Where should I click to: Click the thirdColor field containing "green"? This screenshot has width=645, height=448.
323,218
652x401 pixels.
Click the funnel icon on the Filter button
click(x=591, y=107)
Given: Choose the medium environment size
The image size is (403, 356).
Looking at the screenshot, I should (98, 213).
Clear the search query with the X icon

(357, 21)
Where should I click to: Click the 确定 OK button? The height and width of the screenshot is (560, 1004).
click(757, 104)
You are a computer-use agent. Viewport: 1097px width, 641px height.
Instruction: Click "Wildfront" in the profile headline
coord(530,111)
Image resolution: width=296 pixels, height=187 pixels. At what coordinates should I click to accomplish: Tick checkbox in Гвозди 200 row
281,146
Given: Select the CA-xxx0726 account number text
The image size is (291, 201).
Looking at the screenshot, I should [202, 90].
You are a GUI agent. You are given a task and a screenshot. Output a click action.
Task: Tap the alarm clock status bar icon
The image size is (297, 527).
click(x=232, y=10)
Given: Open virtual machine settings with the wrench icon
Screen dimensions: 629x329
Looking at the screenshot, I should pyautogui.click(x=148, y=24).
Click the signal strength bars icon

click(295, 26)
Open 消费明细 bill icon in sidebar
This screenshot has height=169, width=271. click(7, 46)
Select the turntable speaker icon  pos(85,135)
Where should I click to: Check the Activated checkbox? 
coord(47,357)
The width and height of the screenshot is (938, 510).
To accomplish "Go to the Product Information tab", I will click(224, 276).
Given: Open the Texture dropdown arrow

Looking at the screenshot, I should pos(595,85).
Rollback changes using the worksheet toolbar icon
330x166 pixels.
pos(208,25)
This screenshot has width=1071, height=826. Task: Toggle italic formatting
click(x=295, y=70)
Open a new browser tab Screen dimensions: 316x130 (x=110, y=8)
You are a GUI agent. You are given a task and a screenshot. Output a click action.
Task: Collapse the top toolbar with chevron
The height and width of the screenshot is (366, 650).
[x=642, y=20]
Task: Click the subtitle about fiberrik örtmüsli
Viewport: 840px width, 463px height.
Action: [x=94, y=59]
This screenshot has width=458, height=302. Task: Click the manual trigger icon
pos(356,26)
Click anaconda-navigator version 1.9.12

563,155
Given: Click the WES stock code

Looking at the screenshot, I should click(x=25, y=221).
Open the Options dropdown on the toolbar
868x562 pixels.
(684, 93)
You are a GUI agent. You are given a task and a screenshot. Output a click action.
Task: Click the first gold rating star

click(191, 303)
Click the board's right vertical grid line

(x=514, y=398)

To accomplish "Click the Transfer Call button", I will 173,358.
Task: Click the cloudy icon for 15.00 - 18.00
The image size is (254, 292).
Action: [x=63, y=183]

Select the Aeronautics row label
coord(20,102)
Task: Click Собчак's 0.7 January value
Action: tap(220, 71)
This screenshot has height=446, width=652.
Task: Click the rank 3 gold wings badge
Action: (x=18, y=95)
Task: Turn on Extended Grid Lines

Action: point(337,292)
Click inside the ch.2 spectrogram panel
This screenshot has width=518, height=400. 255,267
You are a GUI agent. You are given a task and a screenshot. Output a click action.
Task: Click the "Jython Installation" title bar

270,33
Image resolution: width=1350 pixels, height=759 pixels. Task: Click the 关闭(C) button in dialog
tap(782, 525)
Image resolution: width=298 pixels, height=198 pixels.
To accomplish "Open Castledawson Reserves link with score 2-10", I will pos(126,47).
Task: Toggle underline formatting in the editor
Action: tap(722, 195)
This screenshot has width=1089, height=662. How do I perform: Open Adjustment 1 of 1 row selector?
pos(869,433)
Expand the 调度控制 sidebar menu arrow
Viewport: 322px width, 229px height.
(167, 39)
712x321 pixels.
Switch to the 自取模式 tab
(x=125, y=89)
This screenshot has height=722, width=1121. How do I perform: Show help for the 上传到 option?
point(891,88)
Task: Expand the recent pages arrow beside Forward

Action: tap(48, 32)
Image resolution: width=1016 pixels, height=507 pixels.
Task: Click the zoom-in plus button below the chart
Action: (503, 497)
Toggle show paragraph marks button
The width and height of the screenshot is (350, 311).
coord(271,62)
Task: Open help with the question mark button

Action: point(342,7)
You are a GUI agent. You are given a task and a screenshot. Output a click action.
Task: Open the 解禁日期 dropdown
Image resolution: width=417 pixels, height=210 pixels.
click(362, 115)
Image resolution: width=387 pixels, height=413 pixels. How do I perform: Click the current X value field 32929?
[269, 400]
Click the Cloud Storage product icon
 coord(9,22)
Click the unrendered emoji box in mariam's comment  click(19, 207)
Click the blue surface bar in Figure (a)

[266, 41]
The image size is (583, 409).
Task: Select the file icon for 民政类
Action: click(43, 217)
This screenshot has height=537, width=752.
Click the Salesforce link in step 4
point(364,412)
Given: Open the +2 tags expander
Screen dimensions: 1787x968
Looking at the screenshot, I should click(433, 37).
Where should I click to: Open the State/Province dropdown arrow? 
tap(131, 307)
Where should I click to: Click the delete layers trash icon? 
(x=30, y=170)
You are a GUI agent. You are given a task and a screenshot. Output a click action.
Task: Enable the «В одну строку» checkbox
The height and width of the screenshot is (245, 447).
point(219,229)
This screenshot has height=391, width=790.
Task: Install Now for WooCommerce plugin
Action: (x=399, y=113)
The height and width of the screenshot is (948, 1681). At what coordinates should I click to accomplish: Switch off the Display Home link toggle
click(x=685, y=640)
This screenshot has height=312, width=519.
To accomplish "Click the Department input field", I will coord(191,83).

·····

**WORK REQUEST:**
The stretch of entries above that starts with the line containing "Given: Choose the medium environment size" and goes on through the line containing "Given: Select the" is to be transcribed exactly, and no other line is to be transcribed.

**SOLUTION TO THIS TASK:**
Given: Choose the medium environment size
The image size is (403, 356).
Looking at the screenshot, I should (98, 213).
Clear the search query with the X icon

(357, 21)
Where should I click to: Click the 确定 OK button? The height and width of the screenshot is (560, 1004).
click(757, 104)
You are a computer-use agent. Viewport: 1097px width, 641px height.
Instruction: Click "Wildfront" in the profile headline
coord(530,111)
Image resolution: width=296 pixels, height=187 pixels. At what coordinates should I click to accomplish: Tick checkbox in Гвозди 200 row
281,146
Given: Select the CA-xxx0726 account number text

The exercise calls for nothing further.